War das nun das Ende unserer Bemühungen? Wir waren geknickt und wussten kaum noch weiter. Doch Jutta wollte nicht aufgeben. Zu lange hatte sie sich schon für Helga und Gundel eingesetzt. Und so sagte sie uns „Dann fahre ich halt zum Schlachthof und spreche direkt mit denen …“
Uns stockte der Atem. Wir wollten uns gar nicht vorstellen, was Jutta dort erwarten würde. Direkt vor Ort und auf dem Gelände eines der verhassten Höllenorte, an dem so viele unschuldige Seelen ihr gewaltsames Ende finden. „Ich schaffe das schon“, sagte Jutta. „Für Helga und Gundel …“.
Wir waren uns sicher, dass Jutta auch diesmal einen Weg finden würde, als Privatperson Gehör für eine ungewöhnliche Bitte zu finden. Und so warteten wir auf ihren Bericht an einem Donnerstagnachmittag mitten im September.
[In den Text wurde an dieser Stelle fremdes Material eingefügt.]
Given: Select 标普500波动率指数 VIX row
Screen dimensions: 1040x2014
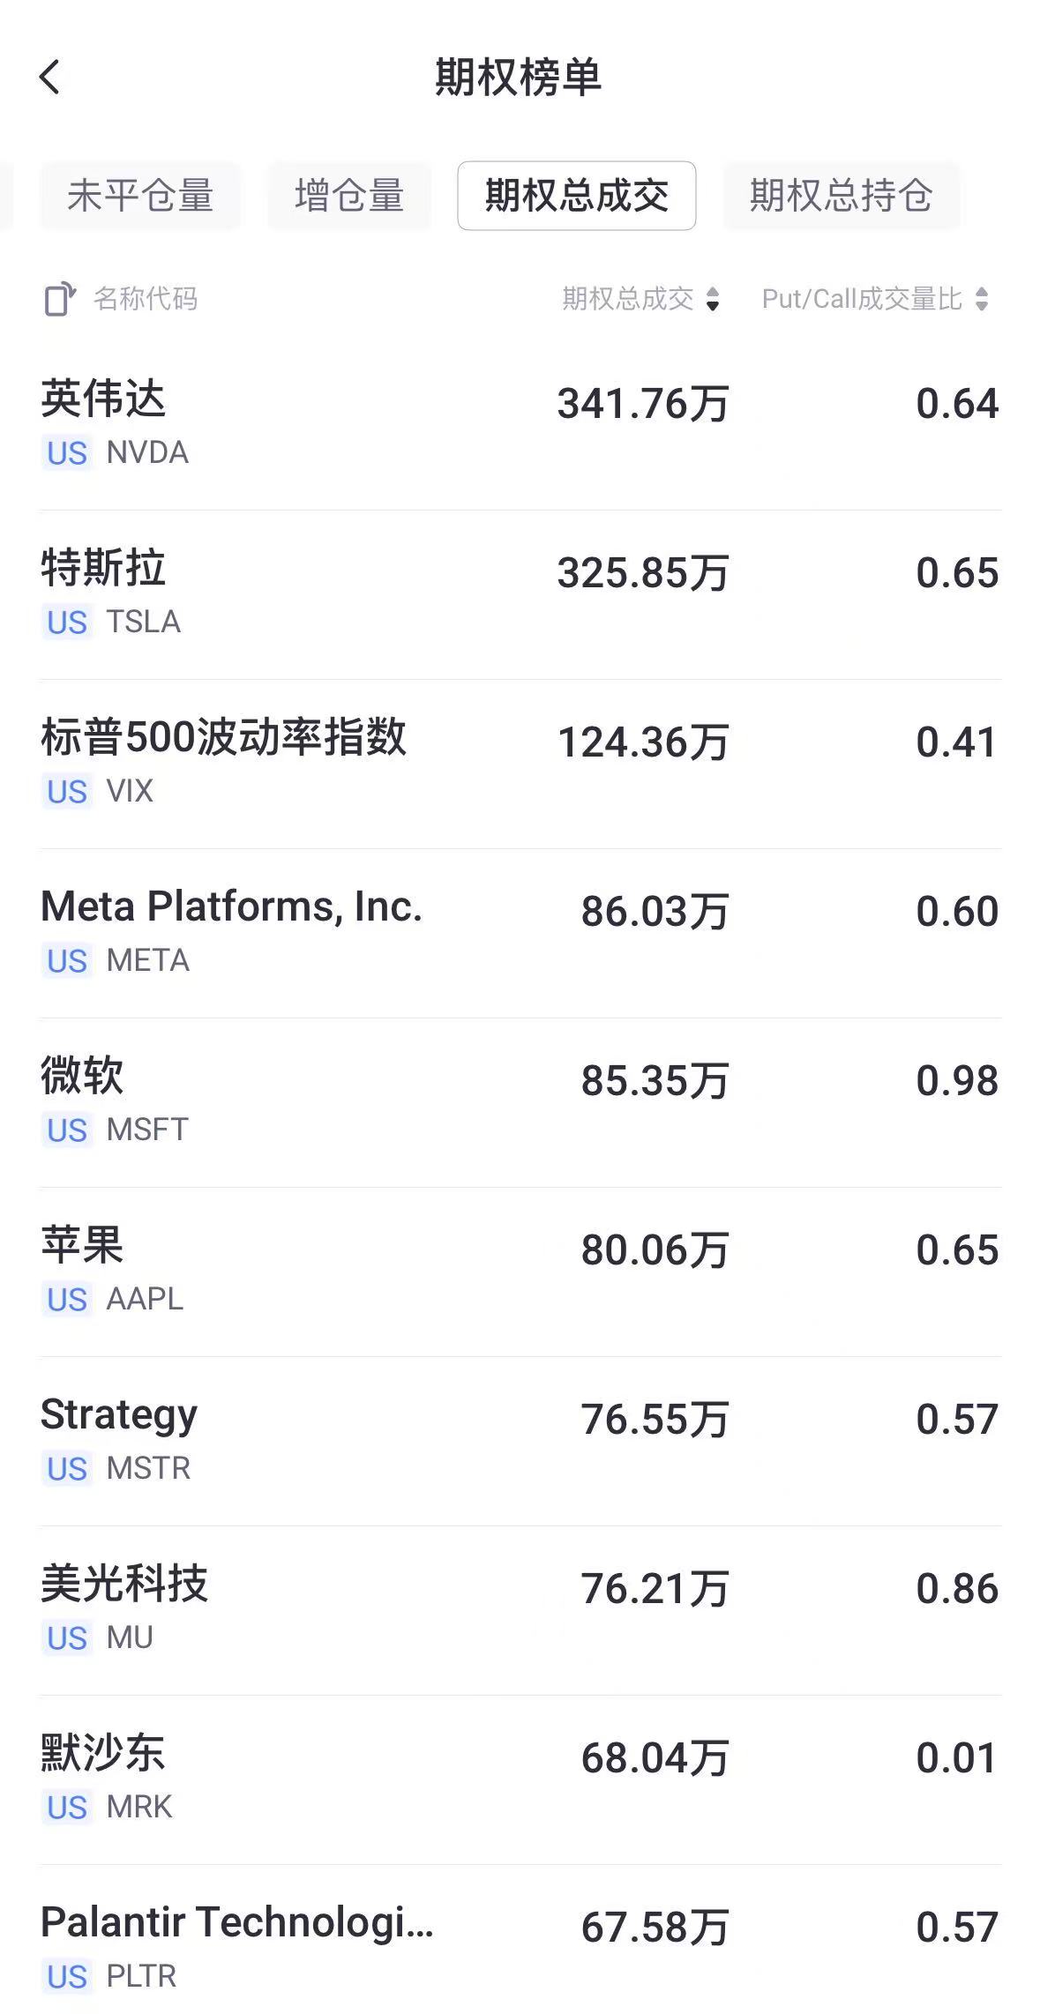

Jutta fuhr also nach Kellinghusen. Diesmal meinte es das Schicksal wenigstens mit Jutta gut. Denn ausgerechnet an diesem Tag wurden keine Tiere angeliefert. Nach einem kurzen Gespräch mit dem Pförtner rief dieser tatsächlich Kollegen aus dem Vertrieb hinzu. Jutta schilderte ihren Wunsch, zwei lebende Schweine zu erstehen. Eine Bitte, die dort noch niemals vorgetragen wurde. Und durch ihre offene und lockere Art gelang es Jutta, die Mitarbeiter des Schlachthofes um Hilfe zu bitten. Sie übergab die Kontaktdaten für den Viehhandel Venneker sowie der LFD und man wollte sich bis zur nächsten Woche mit ihr in Verbindung setzen.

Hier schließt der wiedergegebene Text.